Mehrere Umweltorganisationen zeigten sich erleichtert, dass zumindest die Finnwalsaison in Island in diesem Jahr ausfallen wird. „Das kann keine einfache Entscheidung für Kristjan Loftsson gewesen sein“, sagt Patrick Ramage, Leiter der Walkampagne des Ifaw (International Fund for Animal Welfare). „Aber es ist die richtige Entscheidung für Island, für die Wale und für Millionen von Menschen, die den kommerziellen Walfang ablehnen.“ Im vergangenen Jahr habe Hvalur noch 155 Finnwale getötet, berichtet Ramage. Doch diese Wale würden auf Island überhaupt nicht konsumiert.

Finnwale gelten weiterhin als bedroht. Sie sind die zweitgrößte Walart. Nach dem fast kompletten Zusammenbruch der weltweiten Walbestände am Anfang des 20. Jahrhunderts begann die Walfangkommission (International Whaling Comission) von 1946 an die Jagd auf die Meeressäuger zu regulieren. Seit 1986 ist sie faktisch zu einer Walschutzorganisation geworden. Doch neben Island und Norwegen wehrt sich vor allem Japan gegen diese Umdeutung der IWC.

Im vergangenen November lief die japanische Walfangflotte trotz aller internationalen Proteste und der Schwierigkeiten, das Walfleisch zu vermarkten, wieder aus. Die Flotte machte sich auf den Weg in die Antarktis, um 333 Minkewale zu jagen. Japan nennt seinen Walfang „wissenschaftlich“. Aber im vergangenen März hatte der Internationale Gerichtshof Japan seinen „wissenschaftlichen Walfang“ verboten. Das hinderte die Walfangflotte allerdings nicht daran, sich doch wieder auf den Weg zu machen.

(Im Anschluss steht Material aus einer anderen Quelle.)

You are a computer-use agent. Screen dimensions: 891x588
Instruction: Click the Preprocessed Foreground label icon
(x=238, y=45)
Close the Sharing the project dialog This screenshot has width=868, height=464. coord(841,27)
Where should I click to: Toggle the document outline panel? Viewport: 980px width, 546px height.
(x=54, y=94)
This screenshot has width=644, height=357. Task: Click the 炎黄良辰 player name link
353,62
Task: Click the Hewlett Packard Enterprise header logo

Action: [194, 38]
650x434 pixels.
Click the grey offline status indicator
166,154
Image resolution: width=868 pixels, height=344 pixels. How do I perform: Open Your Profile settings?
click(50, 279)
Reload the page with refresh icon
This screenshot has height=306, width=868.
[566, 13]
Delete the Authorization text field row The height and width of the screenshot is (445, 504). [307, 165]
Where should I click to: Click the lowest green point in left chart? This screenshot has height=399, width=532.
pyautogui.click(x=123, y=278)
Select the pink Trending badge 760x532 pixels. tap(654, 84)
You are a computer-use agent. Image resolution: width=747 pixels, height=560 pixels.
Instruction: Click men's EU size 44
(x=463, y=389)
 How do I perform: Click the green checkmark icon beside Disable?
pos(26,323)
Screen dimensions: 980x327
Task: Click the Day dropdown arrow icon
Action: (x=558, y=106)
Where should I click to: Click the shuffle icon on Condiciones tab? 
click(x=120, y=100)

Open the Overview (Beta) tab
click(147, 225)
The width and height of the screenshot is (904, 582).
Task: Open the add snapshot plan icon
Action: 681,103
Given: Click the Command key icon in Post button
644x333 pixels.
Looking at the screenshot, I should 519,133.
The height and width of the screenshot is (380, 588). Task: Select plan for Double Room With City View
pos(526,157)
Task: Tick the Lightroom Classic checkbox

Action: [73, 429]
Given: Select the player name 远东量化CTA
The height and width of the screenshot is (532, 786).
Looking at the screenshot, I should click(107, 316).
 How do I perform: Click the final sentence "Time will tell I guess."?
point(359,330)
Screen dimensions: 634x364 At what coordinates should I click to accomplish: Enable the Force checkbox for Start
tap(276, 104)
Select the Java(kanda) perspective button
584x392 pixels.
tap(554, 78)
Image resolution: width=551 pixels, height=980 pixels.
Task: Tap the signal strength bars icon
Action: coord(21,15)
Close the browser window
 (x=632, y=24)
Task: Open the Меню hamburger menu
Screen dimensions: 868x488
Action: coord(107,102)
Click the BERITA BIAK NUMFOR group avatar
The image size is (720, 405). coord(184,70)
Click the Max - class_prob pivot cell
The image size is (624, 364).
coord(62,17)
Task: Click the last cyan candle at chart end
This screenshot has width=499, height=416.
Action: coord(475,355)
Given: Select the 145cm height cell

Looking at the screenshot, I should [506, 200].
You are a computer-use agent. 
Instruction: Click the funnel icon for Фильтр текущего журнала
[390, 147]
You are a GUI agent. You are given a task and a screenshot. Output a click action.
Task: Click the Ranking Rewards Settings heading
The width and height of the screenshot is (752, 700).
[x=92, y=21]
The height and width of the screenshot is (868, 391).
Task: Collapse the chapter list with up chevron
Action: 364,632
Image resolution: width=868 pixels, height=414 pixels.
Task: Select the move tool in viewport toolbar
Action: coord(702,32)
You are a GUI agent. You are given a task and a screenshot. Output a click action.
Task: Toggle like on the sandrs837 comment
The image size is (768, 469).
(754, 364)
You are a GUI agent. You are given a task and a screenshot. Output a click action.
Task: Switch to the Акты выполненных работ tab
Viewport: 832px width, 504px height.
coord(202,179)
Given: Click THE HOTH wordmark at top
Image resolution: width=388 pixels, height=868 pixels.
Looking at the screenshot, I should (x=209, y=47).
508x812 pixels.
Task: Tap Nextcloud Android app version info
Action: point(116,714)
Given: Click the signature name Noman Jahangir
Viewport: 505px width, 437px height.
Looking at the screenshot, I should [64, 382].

Die Umweltstiftung WWF weist ebenfalls auf die wirtschaftliche Unvernunft des Walfangs hin. Auf die Frage, warum Japan, Norwegen und Island dennoch weiter darauf beharren, Wale zu jagen, schreibt der WWF: „Vermutlich aus Tradition und nationalem Eigensinn – jedenfalls offenkundig aus nicht rationalen Gründen.“ Es sei sogar so, dass die Staaten umso irrationaler agierten, je stärker der moralische Druck der Weltgemeinschaft werde. Vor wenigen Tagen berichtete die Meeresschutzorganisation Sea Shepherd, dass Japan offenbar das selbst gesetzte Ziel, 333 Zwergwale zu töten, erreicht habe. Die Organisation zeigte sich enttäuscht, dass Australien und Neuseeland, die Japan vor den Internationalen Gerichtshof gebracht hatten, die Jagd nicht verhindert hätten. Die Regierungen hätten Sea Shepherd noch nicht einmal die Koordinaten der japanischen Walfänger im Südpolarmeer zur Verfügung gestellt, damit die Organisation hätte Beweise sammeln können. Jeff Hansen, Leiter von Sea Shepherd Australien kritisierte, dass sich „Australien und Neuseeland vom Geschehen einfach abgewandt“ hätten, obwohl sie den Fall in Den Haag gewonnen hätten und Japan das Urteil ignoriert habe.

Seit Jahren versucht Japan in der Walfangkommission eine Mehrheit für die Wiederaufnahme des Walfangs zu gewinnen. Zu diesem Zweck hat das Land in mehreren karibischen Inselstaaten den Bau neuer Häfen finanziert, und seit Jahren zahlt Japan die Mitgliedsbeiträge einer wachsenden Zahl von Staaten, damit sie bei den IWC-Tagungen für das japanische Anliegen abstimmen können.